Perhaps the Born rule can be understood by considering quantum transitions going both forward and backward in time simultaneously.

## Main Question or Discussion Point

Summary: Perhaps the Born rule can be understood by considering quantum transitions going both forward and backward in time simultaneously.

The probability that an initial quantum state ##|\psi_i\rangle## becomes the final quantum state ##|\psi_f\rangle## is given by

\begin{eqnarray*}
P(i \rightarrow f) &=& |\langle\psi_f|\psi_i\rangle|^2 \tag{1}\\
&=& \langle\psi_f|\psi_i\rangle^*\langle\psi_f|\psi_i\rangle \\
&=& \langle\psi_i|\psi_f\rangle\langle\psi_f|\psi_i\rangle.
\end{eqnarray*}

Equation (1) seems to show that the probability for the transition (##i\rightarrow f##) can be interpreted as the system both moving forward in time (##i\rightarrow f##) with amplitude ##\langle\psi_f|\psi_i\rangle## and backward in time (##f\rightarrow i##) with amplitude ##\langle\psi_i|\psi_f\rangle## simultaneously.

Does this reasoning help to explain the Born rule? (Is it like the Transactional Interpretation of QM?)

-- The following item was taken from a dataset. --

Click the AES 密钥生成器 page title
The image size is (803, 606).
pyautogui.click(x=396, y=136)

I guess we must experience the macroscopic direction of time (##i\rightarrow f##) in accord with increasing entropy in an expanding universe whereas microscopically QM works both forwards and backwards in time.

## Answers and Replies

Related Quantum Interpretations and Foundations News on Phys.org
DrClaude
Mentor
The probability that an initial quantum state ##|\psi_i\rangle## becomes the final quantum state ##|\psi_f\rangle## is given by

\begin{eqnarray*}
P(i \rightarrow f) &=& |\langle\psi_f|\psi_i\rangle|^2 \tag{1}\\
&=& \langle\psi_f|\psi_i\rangle^*\langle\psi_f|\psi_i\rangle \\
&=& \langle\psi_i|\psi_f\rangle\langle\psi_f|\psi_i\rangle.
\end{eqnarray*}

Equation (1) seems to show that the probability for the transition (##i\rightarrow f##) can be interpreted as the system both moving forward in time (##i\rightarrow f##) with amplitude ##\langle\psi_f|\psi_i\rangle## and backward in time (##f\rightarrow i##) with amplitude ##\langle\psi_i|\psi_f\rangle## simultaneously.
No. That is the probability that a system in state ##|\psi_i\rangle## at a given time will be measured in state ##|\psi_f\rangle## at that time. There would need to be some time-evolution operator in there to be a statement about the evolution of a system.

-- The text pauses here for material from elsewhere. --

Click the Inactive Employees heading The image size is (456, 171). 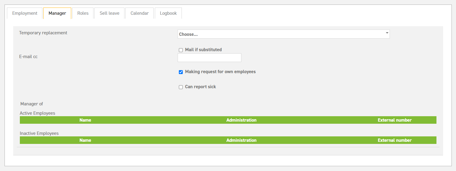tap(39, 133)
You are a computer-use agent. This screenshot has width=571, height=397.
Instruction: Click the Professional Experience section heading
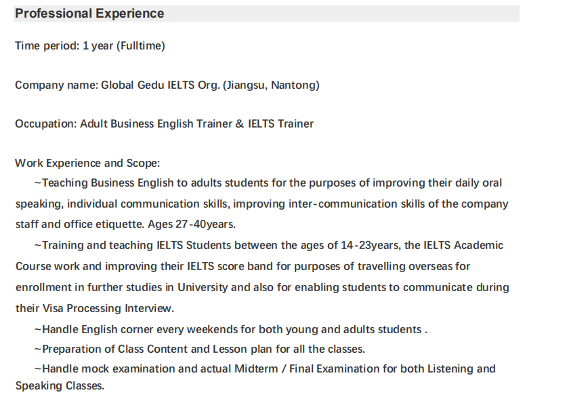click(x=89, y=14)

Does this reasoning help to explain the Born rule? (Is it like the Transactional Interpretation of QM?)
The Born rule is a postulate. It can't be explained by anything, just tested empirically.

bhobba and Demystifier
Demystifier
Gold Member
The Born rule is a postulate. It can't be explained by anything, just tested empirically.
Well, Bohmian mechanics sort of explains the Born rule through the subquantum H-theorem. https://www.mdpi.com/1099-4300/20/6/422

DarMM
Gold Member
There are derivations of the Born rule, though they get quite technical and I wouldn't look at them when you're starting off.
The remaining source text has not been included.